En su día a día juntos las cosas van cambiando para Hadrian, y la mujer y su causa que en su momento le importaba un ardite e incluso le molestaba, ahora se le va metiendo muy dentro. Sin embargo, no le confiesa lo que se trae entre manos ni le dice que se ha acercado a ella mediante una mentira, y sigue adelante con el encargo. Ella ya se ha enamorado de él.

Fue a partir de más o menos la mitad del libro cuando la novela empezó a perder fuelle para mí. Dejó de ser una cosa seria para empezar a ser una especie de puzle en el que las piezas ya venían preparadas solo para ir insertándolas donde correspondían. Y todo ello con el aderezo del sexo que, desde mi punto de vista, ni puñetera falta le hacía a la historia ser tan explicito y, para colmo, no es ni dulce ni tierno ni romántico ni emocionante siquiera.

Se supone que él la ama, ha visto la luz y, pase lo que pase, ya no va a hacerle la dichosa foto. Ah, pero entonces es ella la que le pide en el mismo día dos cosas: Una, que la tome por detrás (que después de la experiencia que tuvo él ya podía pensárselo dos veces en lugar de acceder tan feliz. Por supuesto, ni qué decir tiene que la autora se esmera en relatarte la primera vez de Callie por la retaguardia). Y dos, que le haga una foto atrevida.

Y ya a partir de este punto del libro empecé a flipar en colores hasta el final de la novela.

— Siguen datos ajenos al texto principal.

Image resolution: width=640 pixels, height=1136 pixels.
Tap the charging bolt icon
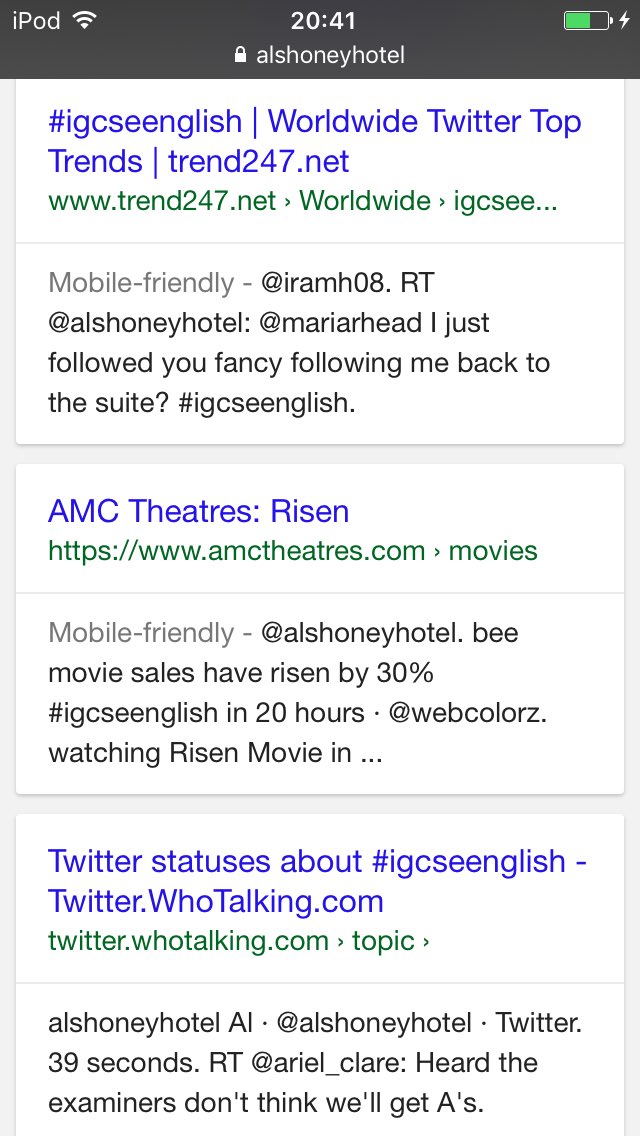[x=625, y=20]
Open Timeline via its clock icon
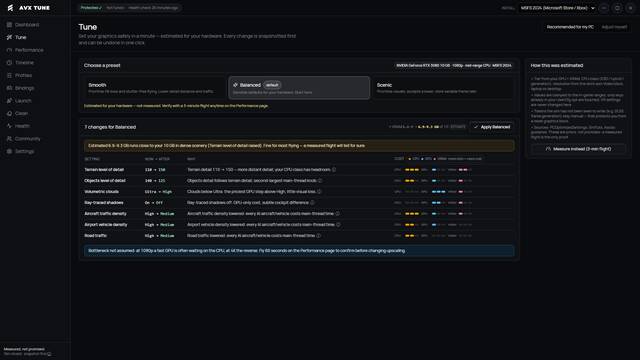640x360 pixels. coord(9,63)
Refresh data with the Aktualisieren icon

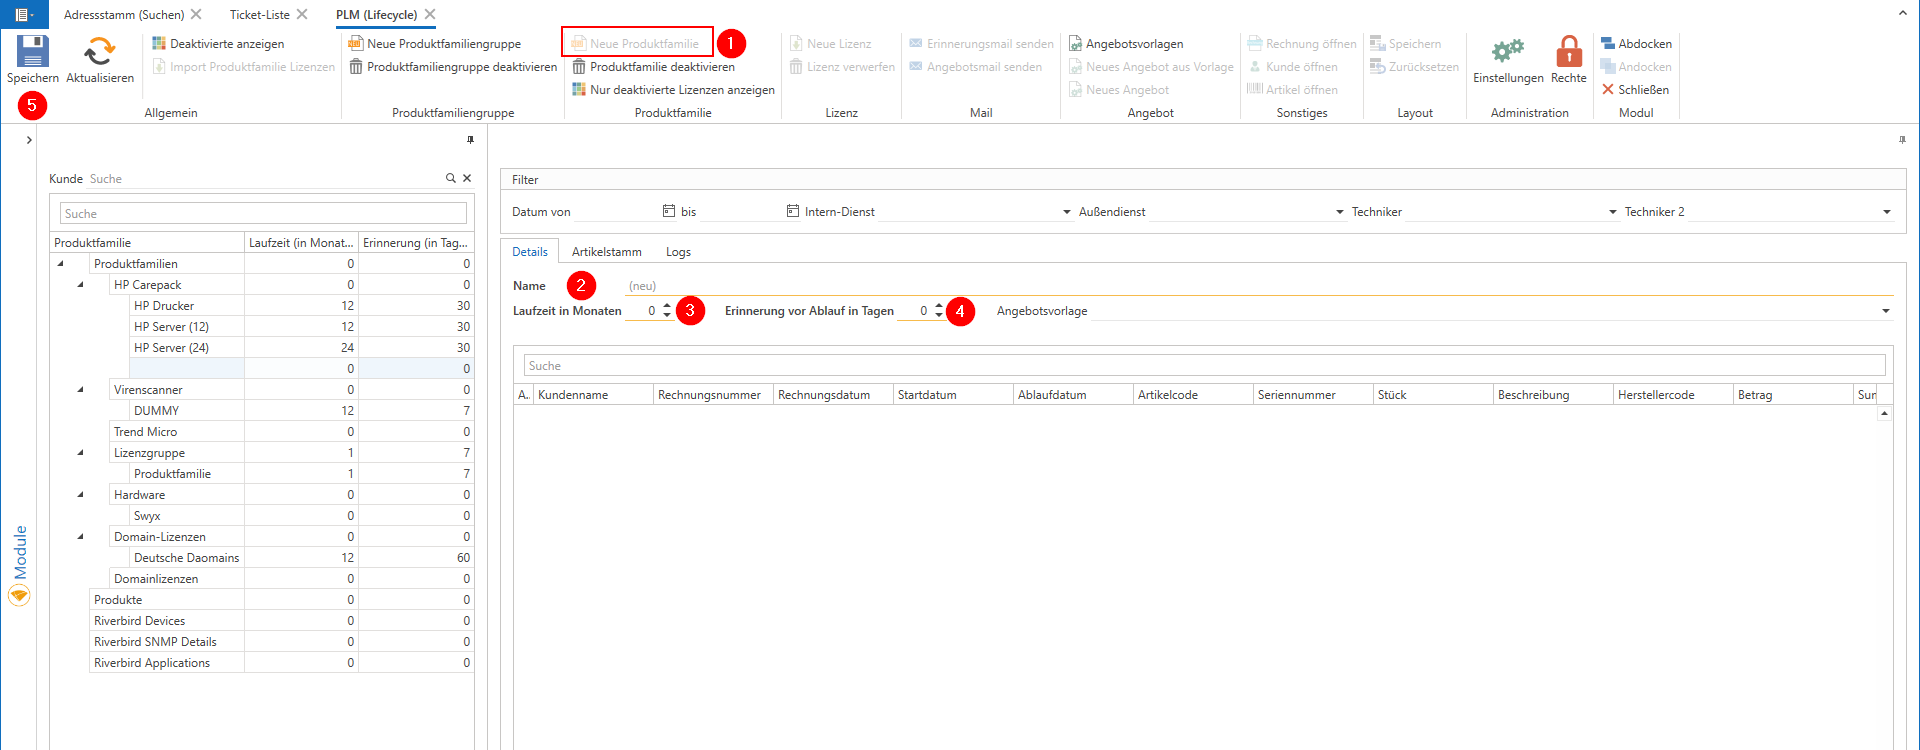pos(99,51)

No seguiré contando qué sucede con la foto, pero es de cajón, ni tampoco qué tiene que ver el malo de la peli con Callie o con el mismo Hadrian. Ni como consiguen acabar con el malo y los matones y solventar el desaguisado que se le monta a la pobre Callie a consecuencia de la foto. Pero si diré que Hadrian no solo no me ha gustado nada como protagonista, sino que me ha parecido bobo perdido. Vamos, le falta un hervor. Se supone que en algún momento debería sumar dos más dos y con los amigos influyentes que tiene, tratar de poner remedio al berenjenal en el que está metido. Porque, a ver, que a ella no la quiere perjudicar, pero es que a él le van a matar si no paga lo que debe. En tiempo corre en su contra y él, en realidad, a efectos prácticos, apenas hace nada al respecto. Al final los amigos, por arte de birlibirloque, terminan tendiéndole la mano.

En fin, que si hay algo que odio en los libros es que comiencen de maravilla y vayan cayendo en picado a medida que pasas las páginas. Me exaspera que se desperdicie un buen tema y una buena trama y me joroba que el perfil de unos protagonistas que prometen se quede en agua de borrajas, y eso es lo que ha pasado con esta novela, por supuesto desde mi punto de vista.

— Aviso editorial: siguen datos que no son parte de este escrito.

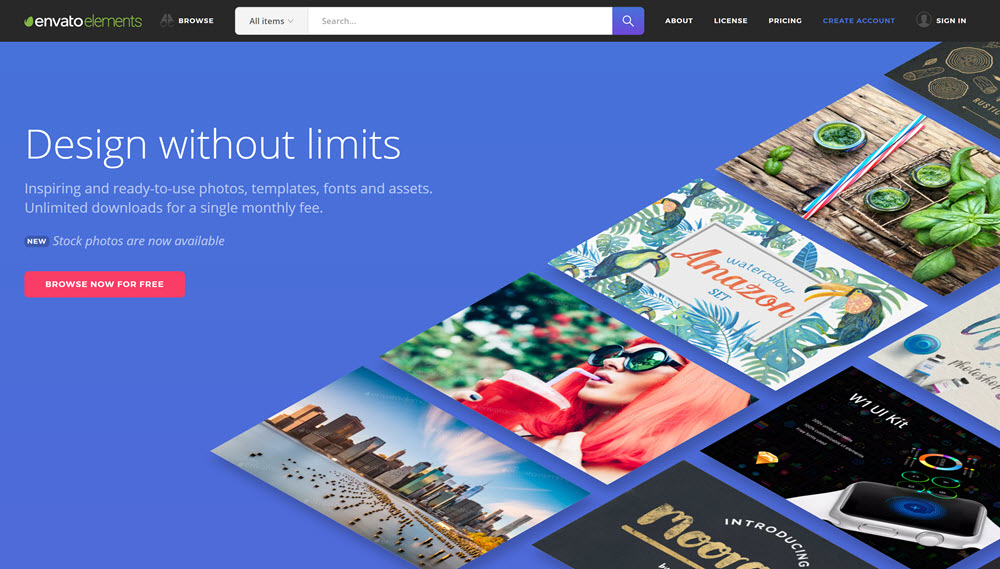The width and height of the screenshot is (1000, 569).
Task: Open the W1 UI Kit preview
Action: pyautogui.click(x=860, y=450)
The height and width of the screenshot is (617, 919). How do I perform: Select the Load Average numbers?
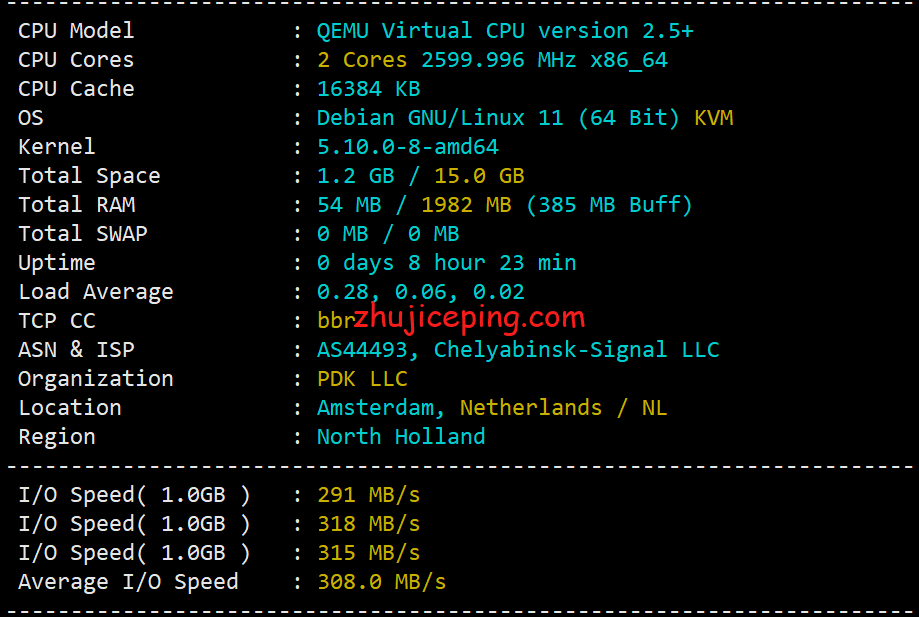pyautogui.click(x=420, y=291)
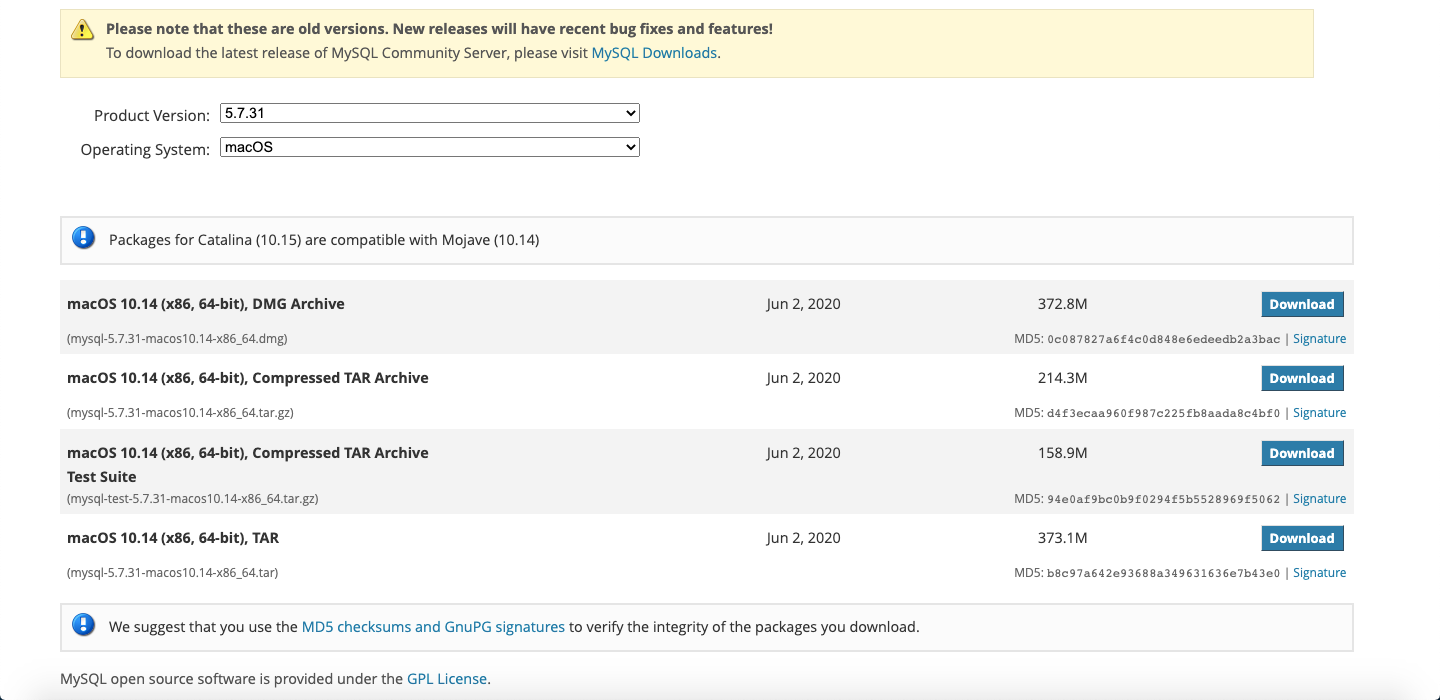Download the Test Suite TAR archive
The width and height of the screenshot is (1440, 700).
(1301, 453)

Crítica realizada por Malory

"Vencida", una novela con un argumento que promete ser de lo más interesante, con un tema de fondo tan importante (y me pareció que bien llevado) como es el de las sufragistas y los derechos de la mujer, con unos protagonistas un tanto atípicos para el género pero con un carácter que los señala como estupendos, una ambientación estupenda que te sitúa a la perfección en la época, que te permite visualizar la miseria y las pésimas condiciones en que viven las clases más desfavorecidas de esa sociedad y además está muy bien escrita... en resumen, cuenta con todos los ingredientes o requisitos para que la novela sea redonda y sin embargo a mí, esta historia no me ha enganchado.
No sabría explicar el motivo, no sé si me ha faltado chispa o pasión entre los protagonistas, aunque desde el minuto uno es evidente que se atraen. No sé si el tema sobre el que gira la novela, aunque importantísimo, me ha resultado un poco aburrido, la escasez de diálogos o sencillamente que me veía venir el enredo final y eso ya ha terminado de chafarme la lectura, porque si el principio tenía un pasar y me sorprendieron ambos protagonista, sobre todo ella, a medida que iba leyendo la cosa decaía y estoy de acuerdo con Irdala y el final ya me mató. No he tenido la sensación de: al final no le cuadraba la trama y lo ha resuelto como ha podido, no, pero tampoco me ha gustado... demasiadas casualidad todas juntas y seguidas. Redondean tanto al historia que queda raro, poco creíble.
Le he dado un regular por todos esos punto a favor que tiene, aunque a mí no me ha logrado enganchar.